Studio album by Renaissance
- Released: May 1979
- Recorded: November 1978 – February 1979
- Studio: Maison Rouge Studios, London
- Genre: Progressive rock
- Length: 42:55
- Label: Warner Bros. (UK) Sire (North America)
- Producer: David Hentschel

Renaissance chronology
| A Song for All Seasons (1978) | Azure d'Or (1979) | Camera Camera (1981) |

Singles from Azure d'Or
- "The Winter Tree" Released: 20 April 1979; "Jekyll and Hyde" Released: June 1979;

= Azure d'Or =

Azure d'Or is the ninth studio album by the English progressive rock band Renaissance, released in May 1979.

Professional ratings
Review scores
| Source | Rating |
| AllMusic | Star |

==Overview==
With this album the band stopped using an orchestra, choosing instead to overdub multiple instruments themselves in an attempt to emulate an orchestral sound. It was also the band's first album to exclusively feature short songs with no long "epic" pieces.
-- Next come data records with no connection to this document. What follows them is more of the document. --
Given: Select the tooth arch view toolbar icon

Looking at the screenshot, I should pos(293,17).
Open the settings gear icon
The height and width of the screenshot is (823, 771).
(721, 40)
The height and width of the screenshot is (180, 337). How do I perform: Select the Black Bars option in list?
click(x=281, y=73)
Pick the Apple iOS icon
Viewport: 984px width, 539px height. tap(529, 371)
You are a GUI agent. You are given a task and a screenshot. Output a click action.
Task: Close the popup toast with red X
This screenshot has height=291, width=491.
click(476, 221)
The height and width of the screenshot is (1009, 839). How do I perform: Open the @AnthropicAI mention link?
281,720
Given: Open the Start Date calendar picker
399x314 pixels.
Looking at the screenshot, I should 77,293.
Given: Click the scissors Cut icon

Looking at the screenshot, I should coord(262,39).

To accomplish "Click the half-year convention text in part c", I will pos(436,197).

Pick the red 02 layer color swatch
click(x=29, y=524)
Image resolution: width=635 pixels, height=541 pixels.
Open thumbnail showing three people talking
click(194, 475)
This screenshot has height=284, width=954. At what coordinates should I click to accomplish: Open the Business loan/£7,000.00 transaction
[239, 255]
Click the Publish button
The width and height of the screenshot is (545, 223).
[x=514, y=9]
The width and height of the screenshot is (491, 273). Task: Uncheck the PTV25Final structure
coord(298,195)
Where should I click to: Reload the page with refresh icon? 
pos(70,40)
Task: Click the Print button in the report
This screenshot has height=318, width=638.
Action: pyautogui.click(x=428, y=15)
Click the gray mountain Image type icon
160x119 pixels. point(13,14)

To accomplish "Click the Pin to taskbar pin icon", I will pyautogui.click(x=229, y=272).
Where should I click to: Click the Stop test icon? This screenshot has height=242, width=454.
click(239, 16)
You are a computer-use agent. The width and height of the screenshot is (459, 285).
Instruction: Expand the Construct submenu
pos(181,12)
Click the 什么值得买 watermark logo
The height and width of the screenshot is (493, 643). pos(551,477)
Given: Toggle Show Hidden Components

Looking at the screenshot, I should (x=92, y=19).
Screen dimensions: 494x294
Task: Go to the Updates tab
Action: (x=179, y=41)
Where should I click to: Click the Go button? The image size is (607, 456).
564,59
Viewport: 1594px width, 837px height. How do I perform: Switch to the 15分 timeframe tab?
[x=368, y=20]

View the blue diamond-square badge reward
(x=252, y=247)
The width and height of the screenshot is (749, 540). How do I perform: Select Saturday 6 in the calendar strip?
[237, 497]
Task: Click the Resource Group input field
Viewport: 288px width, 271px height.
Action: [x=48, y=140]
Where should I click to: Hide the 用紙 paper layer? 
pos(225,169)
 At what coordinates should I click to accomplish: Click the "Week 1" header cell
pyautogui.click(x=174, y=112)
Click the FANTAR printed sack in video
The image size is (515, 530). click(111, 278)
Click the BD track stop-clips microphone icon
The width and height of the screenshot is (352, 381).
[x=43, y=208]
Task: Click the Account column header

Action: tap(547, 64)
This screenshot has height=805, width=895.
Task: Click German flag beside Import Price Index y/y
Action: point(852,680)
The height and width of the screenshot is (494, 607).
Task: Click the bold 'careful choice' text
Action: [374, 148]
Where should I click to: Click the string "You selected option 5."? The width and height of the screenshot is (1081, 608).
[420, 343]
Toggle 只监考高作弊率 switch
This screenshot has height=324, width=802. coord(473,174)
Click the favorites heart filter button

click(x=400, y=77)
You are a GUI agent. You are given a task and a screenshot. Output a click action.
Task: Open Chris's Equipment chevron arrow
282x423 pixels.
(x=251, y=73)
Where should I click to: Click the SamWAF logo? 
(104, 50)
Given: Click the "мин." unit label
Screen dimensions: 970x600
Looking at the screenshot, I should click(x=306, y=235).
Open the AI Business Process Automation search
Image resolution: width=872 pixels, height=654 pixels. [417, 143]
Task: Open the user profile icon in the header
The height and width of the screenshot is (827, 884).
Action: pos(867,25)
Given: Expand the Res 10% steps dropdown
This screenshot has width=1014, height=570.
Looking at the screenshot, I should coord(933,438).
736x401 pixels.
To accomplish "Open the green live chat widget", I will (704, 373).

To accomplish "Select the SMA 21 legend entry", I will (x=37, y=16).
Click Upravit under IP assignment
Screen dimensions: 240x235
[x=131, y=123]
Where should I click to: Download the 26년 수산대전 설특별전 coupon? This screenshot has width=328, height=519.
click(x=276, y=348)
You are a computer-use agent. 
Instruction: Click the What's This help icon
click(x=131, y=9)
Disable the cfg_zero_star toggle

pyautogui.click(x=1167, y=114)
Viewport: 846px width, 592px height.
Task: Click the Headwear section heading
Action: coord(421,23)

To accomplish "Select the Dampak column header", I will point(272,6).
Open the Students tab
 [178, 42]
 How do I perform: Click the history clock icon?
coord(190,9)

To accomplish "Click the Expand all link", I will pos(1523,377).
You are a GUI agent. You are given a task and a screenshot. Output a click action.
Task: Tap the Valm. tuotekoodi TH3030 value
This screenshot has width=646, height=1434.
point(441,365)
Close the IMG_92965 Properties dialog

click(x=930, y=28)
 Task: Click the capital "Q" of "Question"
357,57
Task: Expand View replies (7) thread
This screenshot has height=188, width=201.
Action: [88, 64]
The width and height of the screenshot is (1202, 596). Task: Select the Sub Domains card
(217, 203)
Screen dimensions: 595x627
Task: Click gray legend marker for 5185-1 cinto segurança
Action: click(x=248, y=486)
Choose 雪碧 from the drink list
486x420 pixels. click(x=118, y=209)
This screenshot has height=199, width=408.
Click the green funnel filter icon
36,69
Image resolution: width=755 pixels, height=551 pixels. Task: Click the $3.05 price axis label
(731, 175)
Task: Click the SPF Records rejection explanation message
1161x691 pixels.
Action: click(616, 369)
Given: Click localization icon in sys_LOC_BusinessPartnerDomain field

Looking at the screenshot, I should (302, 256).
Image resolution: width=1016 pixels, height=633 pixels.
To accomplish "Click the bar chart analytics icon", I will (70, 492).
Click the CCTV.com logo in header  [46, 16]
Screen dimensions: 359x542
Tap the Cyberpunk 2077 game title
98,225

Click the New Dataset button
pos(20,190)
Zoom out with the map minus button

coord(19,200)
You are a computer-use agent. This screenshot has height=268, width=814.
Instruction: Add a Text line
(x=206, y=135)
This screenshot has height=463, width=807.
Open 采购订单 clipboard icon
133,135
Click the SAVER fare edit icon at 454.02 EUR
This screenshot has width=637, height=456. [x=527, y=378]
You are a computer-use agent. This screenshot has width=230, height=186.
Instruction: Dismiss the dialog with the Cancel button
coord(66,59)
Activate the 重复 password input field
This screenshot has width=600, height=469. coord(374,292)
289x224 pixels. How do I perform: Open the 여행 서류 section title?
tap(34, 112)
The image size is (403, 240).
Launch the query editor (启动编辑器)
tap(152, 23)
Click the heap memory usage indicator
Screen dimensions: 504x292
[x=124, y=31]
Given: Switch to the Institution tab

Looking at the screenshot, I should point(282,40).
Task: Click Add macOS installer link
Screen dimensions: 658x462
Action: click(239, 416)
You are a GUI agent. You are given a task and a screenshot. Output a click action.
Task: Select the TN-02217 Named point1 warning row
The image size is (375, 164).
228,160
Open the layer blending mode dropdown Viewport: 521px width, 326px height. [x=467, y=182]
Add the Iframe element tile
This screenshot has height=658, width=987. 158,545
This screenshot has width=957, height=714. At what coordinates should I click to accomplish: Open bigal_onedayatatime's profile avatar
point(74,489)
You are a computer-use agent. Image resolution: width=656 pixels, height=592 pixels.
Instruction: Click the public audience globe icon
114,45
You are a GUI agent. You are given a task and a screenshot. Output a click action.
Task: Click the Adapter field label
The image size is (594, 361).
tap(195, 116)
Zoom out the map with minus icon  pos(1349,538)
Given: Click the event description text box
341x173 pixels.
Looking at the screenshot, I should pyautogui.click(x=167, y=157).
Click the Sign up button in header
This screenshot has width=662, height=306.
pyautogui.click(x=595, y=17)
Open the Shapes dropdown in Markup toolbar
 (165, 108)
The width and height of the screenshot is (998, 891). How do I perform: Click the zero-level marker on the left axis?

"Forever Changing" was the only Renaissance song on which drummer Terry Sullivan wrote all the music. His only other writing credit with the band was on the title track of the preceding album, A Song for All Seasons.

A pre-release track listing, published in the Renaissance Appreciation Society newsletter, included the song "Island of Avalon". This song ended up being omitted from the album; the band members weren't sufficiently pleased with it, having not invested their usual amount of time in it. It was ultimately used as the non-album B-side to "The Winter Tree" in April 1979; it was the only such B-side of the Haslam era of the band. It was released on CD in 1997 on the compilation Songs from Renaissance Days.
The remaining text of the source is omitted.